#### Data excerpts:
========

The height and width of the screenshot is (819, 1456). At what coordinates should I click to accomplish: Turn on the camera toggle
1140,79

========

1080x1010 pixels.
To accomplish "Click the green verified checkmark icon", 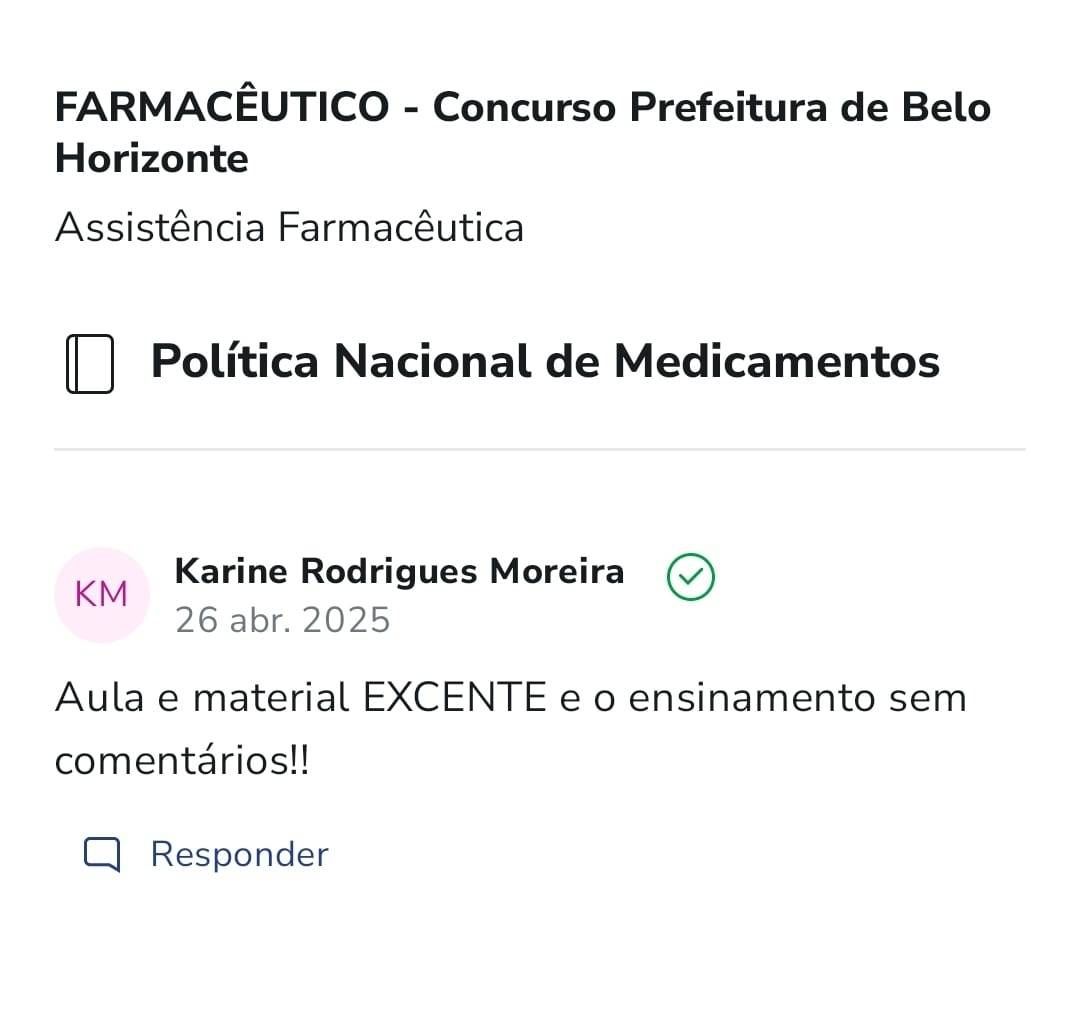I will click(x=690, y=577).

========

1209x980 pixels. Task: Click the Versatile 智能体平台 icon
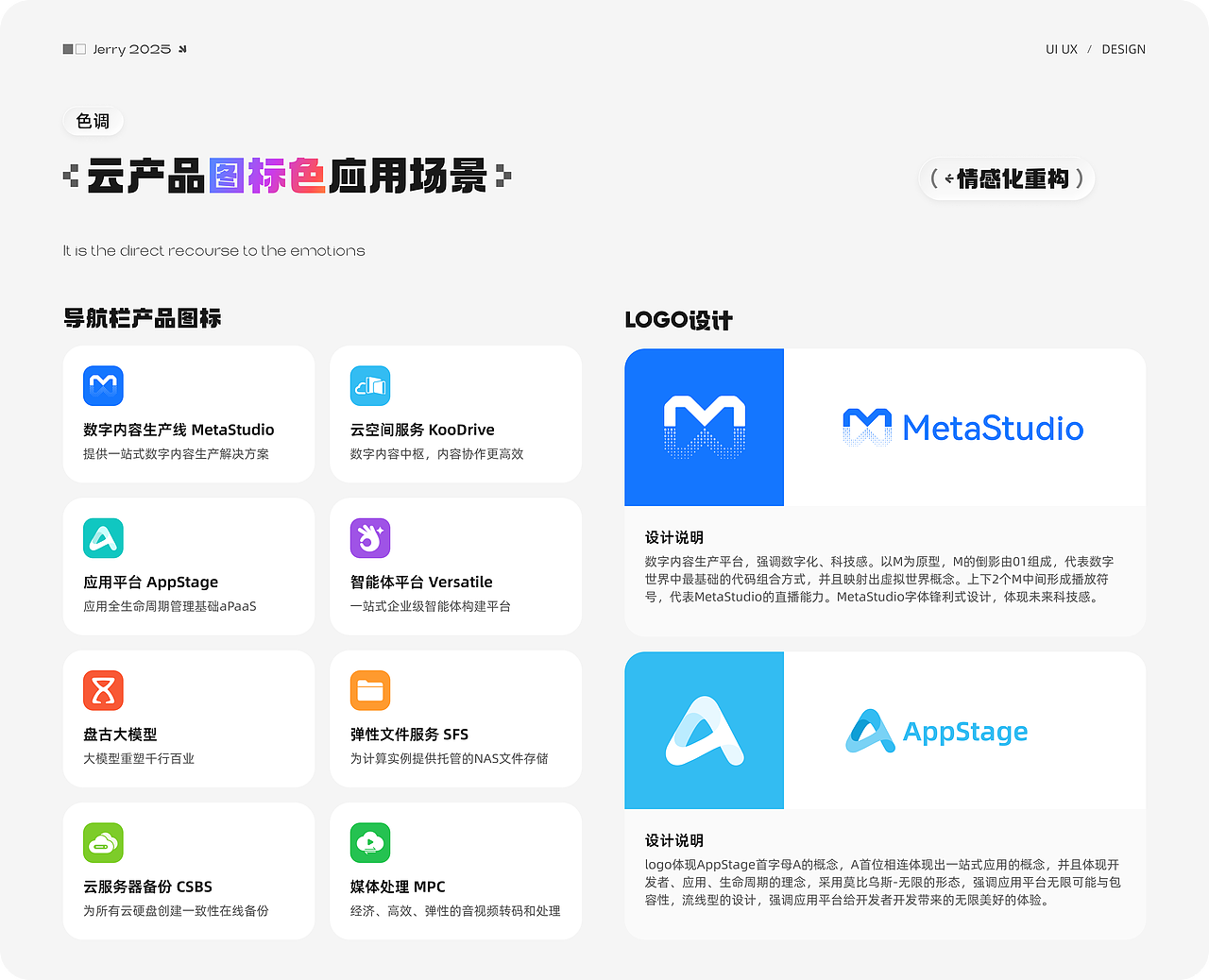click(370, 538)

========

#### What to work on:
Copy out the items from the line with "1209x980 pixels. Task: Click" up to and including the line with "click(370, 538)", leaving the pictures out.

#### Task response:
1209x980 pixels. Task: Click the Versatile 智能体平台 icon
click(370, 538)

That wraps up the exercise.